ACTION ITEM: In the data below, which lines hold "agent"? Copy every one.

MATERIAL FOR THIS EXERCISE:
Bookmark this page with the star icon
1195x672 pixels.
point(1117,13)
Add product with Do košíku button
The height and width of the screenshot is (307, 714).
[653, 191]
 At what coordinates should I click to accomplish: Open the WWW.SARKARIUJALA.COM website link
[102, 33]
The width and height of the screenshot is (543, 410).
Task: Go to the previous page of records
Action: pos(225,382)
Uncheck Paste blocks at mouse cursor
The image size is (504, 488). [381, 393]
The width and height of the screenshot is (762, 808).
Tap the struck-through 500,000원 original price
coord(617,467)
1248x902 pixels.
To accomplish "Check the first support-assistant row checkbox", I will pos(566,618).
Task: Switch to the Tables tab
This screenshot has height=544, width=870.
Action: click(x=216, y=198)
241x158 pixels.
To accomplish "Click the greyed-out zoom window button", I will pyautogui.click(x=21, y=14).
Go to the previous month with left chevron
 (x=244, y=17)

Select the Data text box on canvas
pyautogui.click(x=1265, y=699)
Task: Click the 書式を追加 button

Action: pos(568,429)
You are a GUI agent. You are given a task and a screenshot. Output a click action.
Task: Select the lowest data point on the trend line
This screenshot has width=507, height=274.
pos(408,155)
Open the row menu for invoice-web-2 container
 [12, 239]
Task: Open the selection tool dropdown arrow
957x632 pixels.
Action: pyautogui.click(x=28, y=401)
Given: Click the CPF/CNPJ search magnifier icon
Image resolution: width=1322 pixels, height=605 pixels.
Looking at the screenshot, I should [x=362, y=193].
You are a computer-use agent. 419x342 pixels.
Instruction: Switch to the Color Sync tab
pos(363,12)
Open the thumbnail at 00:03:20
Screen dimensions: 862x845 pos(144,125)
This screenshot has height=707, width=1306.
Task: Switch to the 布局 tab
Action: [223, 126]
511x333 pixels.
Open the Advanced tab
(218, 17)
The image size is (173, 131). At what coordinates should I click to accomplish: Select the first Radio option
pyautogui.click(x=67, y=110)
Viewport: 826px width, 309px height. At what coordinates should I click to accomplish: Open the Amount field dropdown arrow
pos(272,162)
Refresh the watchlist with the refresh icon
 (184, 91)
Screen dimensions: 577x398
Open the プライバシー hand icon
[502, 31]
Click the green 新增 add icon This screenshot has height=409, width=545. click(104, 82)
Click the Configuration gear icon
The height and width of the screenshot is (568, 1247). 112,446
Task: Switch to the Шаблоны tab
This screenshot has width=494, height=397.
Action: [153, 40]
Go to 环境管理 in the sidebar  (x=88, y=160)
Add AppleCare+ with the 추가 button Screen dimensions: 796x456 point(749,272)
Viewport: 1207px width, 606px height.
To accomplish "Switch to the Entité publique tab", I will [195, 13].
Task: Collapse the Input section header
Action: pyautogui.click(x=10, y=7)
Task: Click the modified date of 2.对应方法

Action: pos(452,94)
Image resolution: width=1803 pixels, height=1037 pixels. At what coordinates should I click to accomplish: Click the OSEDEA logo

OUTPUT BELOW:
You are a GUI agent. You are given a task and a screenshot. Output a click action.
You are a computer-use agent. 419x342 pixels.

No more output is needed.